(Stored data entries)
★ ★ ★ ★

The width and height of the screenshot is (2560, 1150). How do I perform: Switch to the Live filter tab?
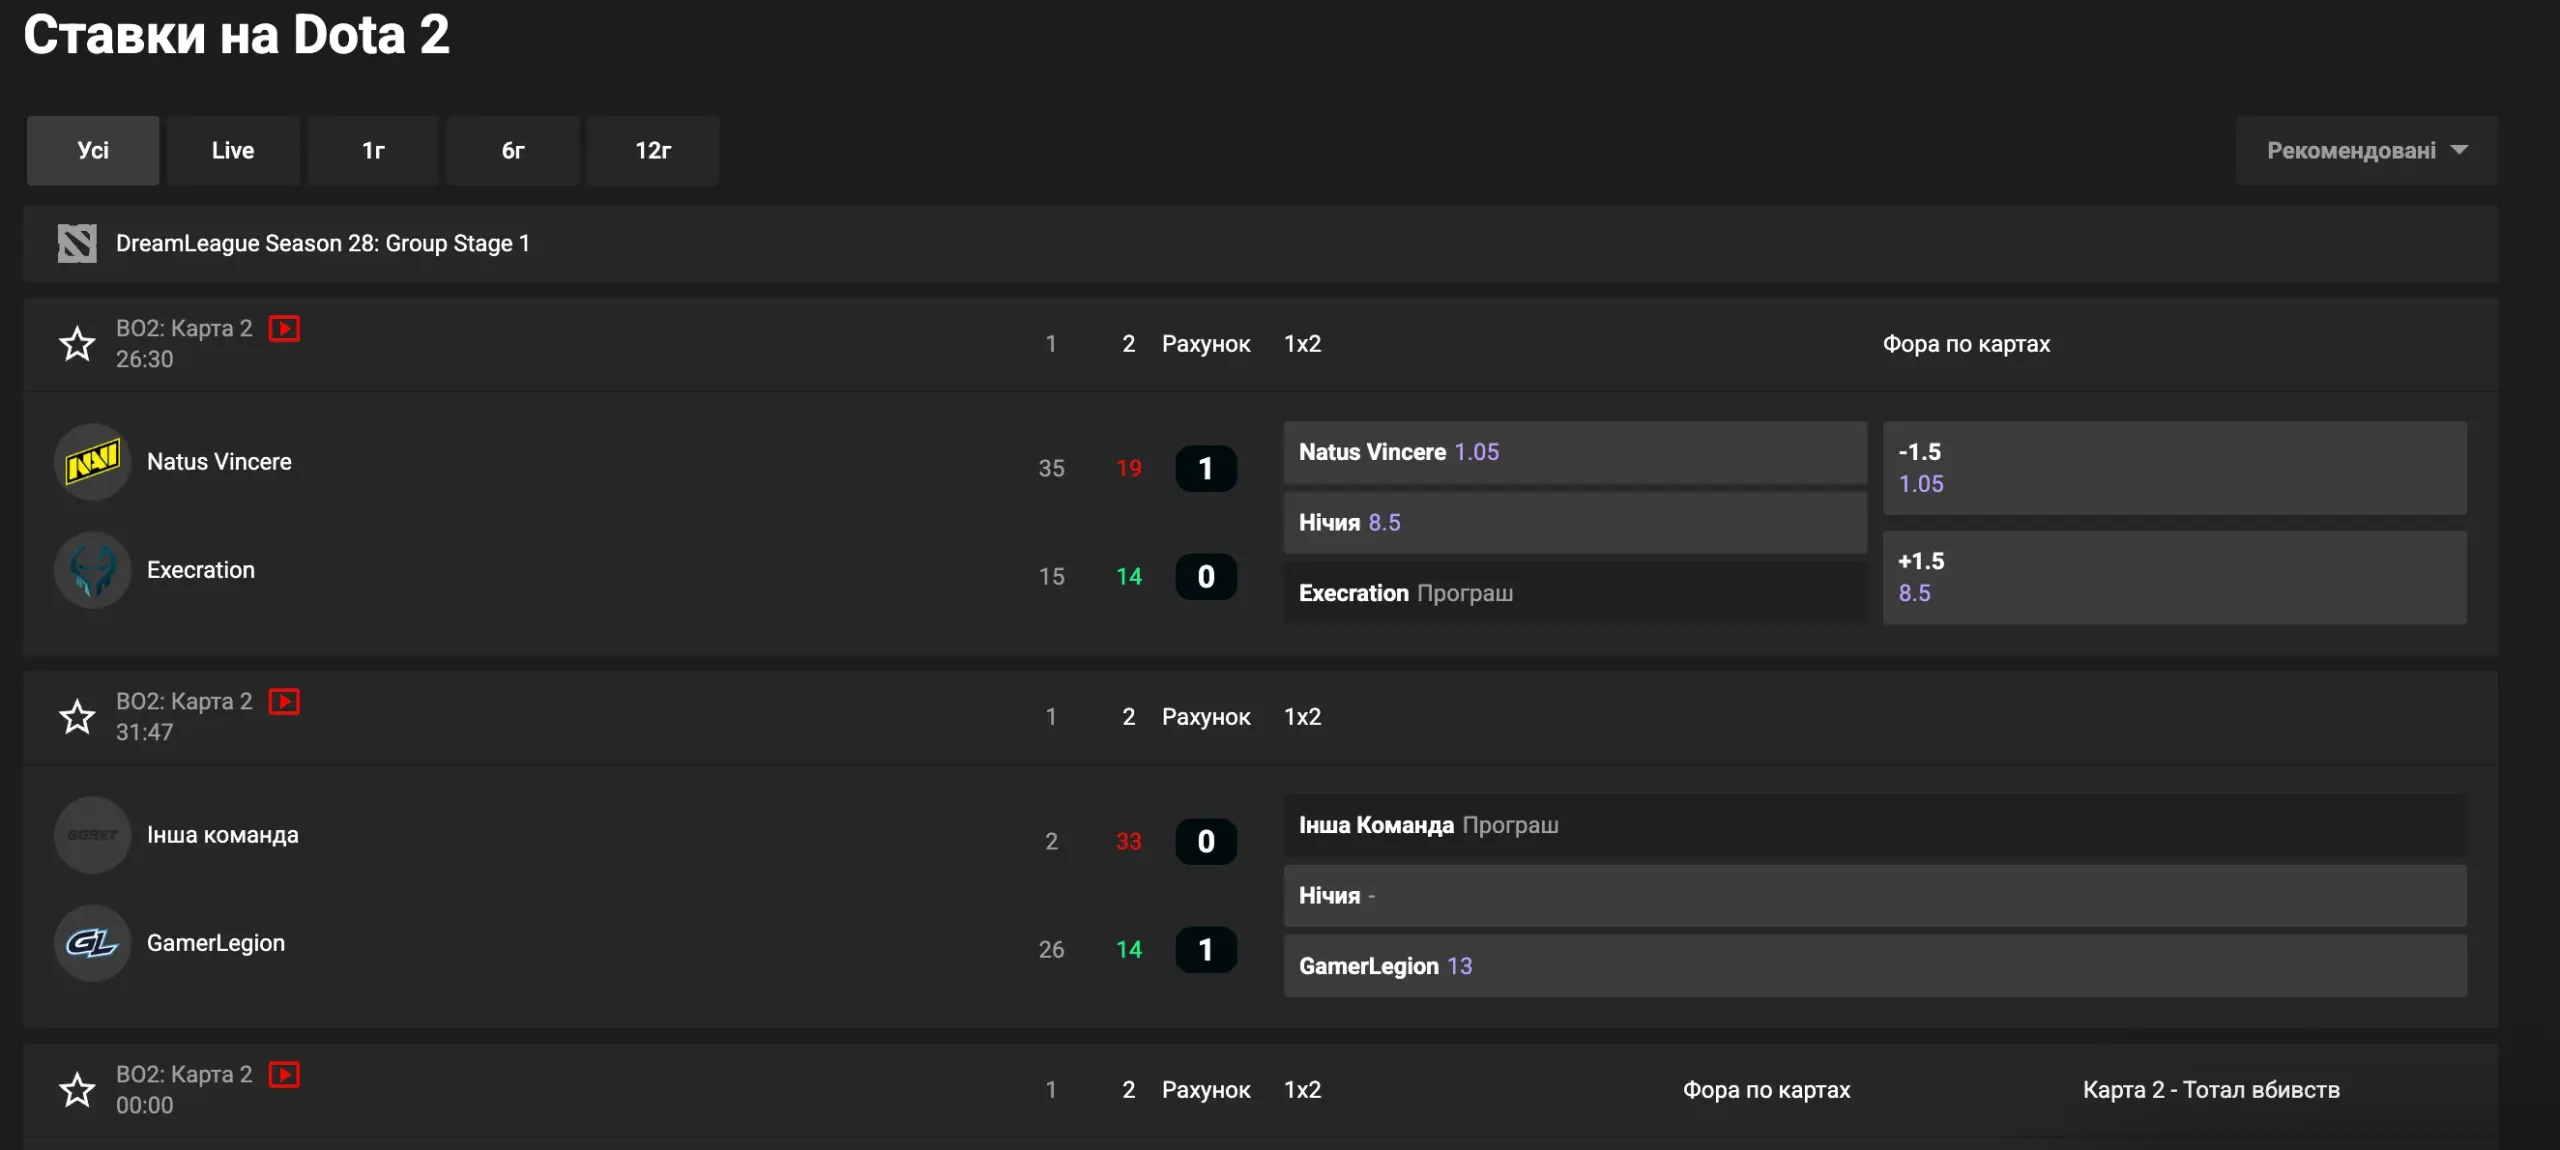click(233, 151)
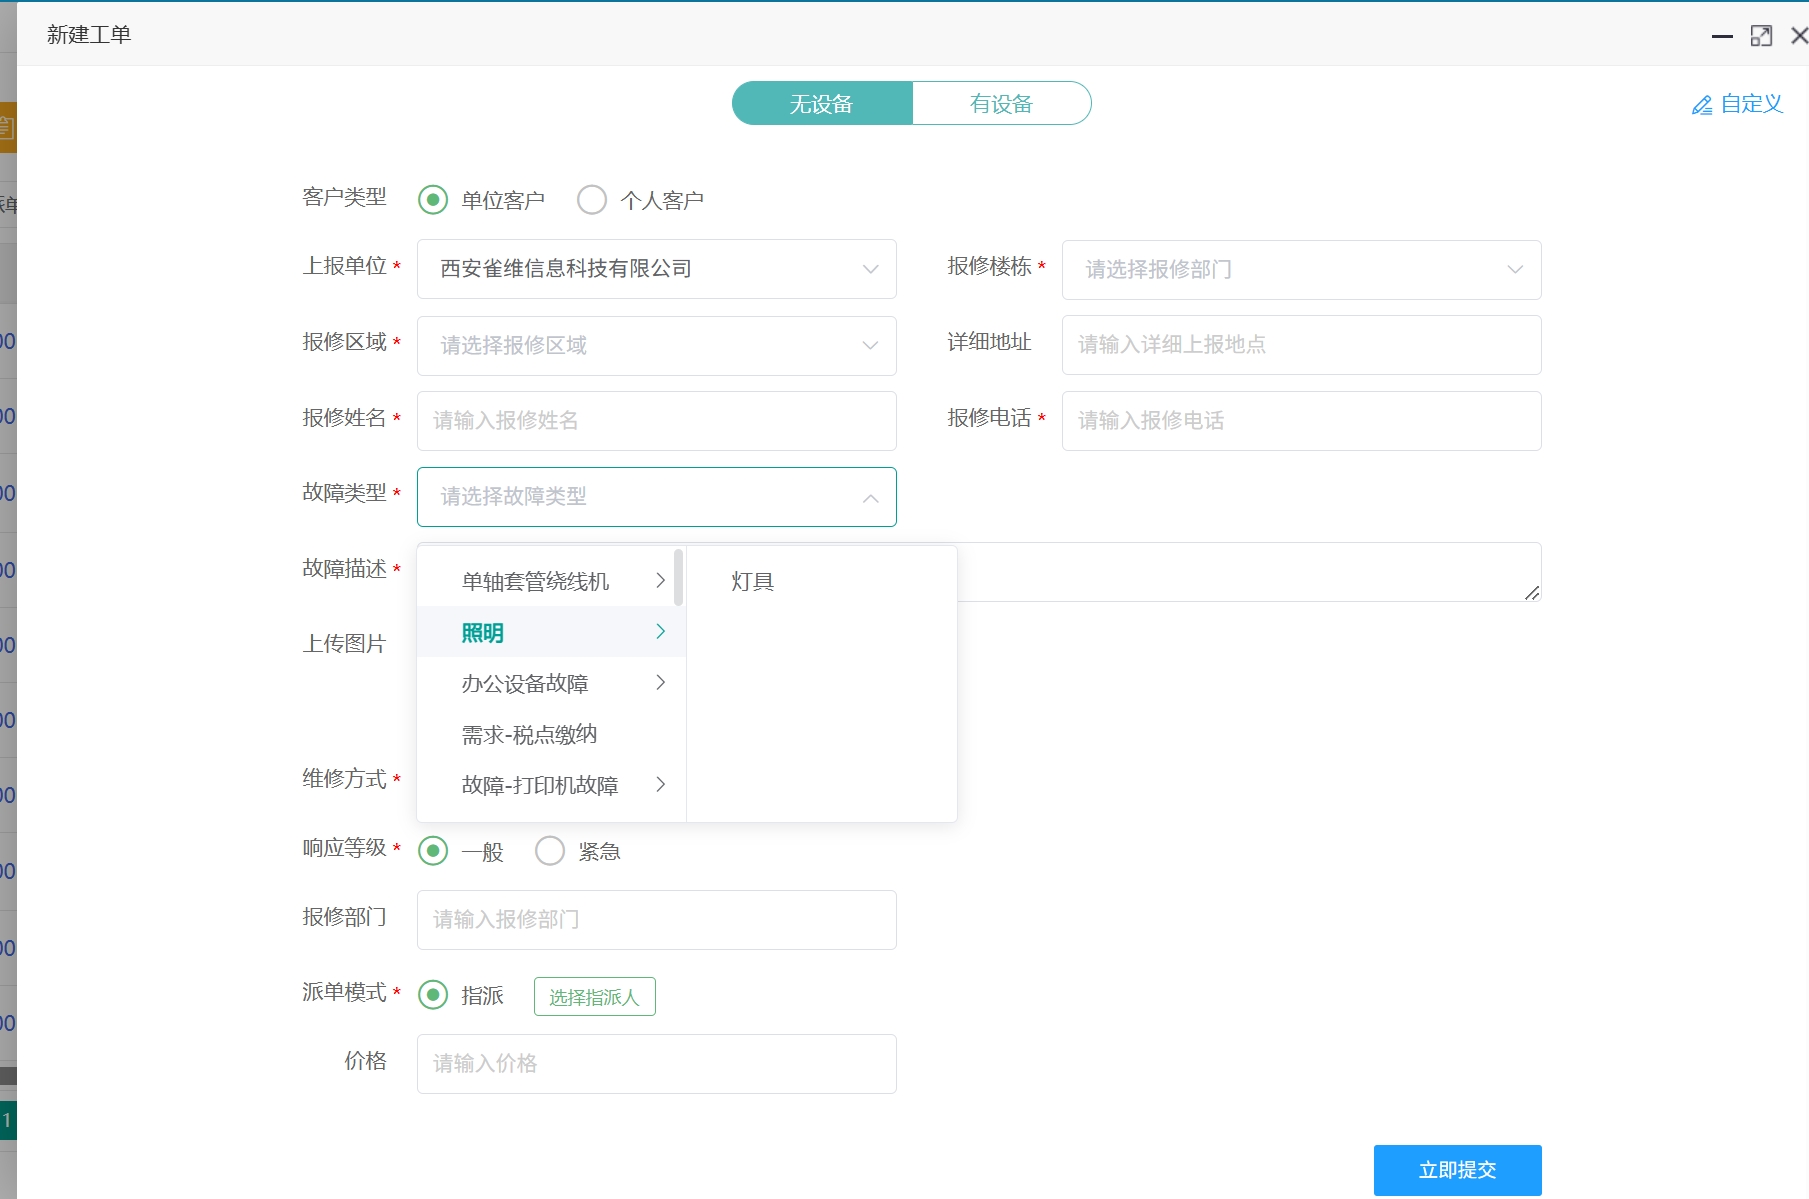Image resolution: width=1809 pixels, height=1199 pixels.
Task: Select 紧急 response level
Action: 550,851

★ ★ ★ ★

### PROBLEM DETAILS
All of the data above should be transcribed verbatim, with pictures omitted.

### FINAL ANSWER
The width and height of the screenshot is (2560, 1150). How do I perform: Switch to the Live filter tab?
click(233, 151)
Image resolution: width=1809 pixels, height=1199 pixels.
Task: Select 紧急 response level
Action: 550,851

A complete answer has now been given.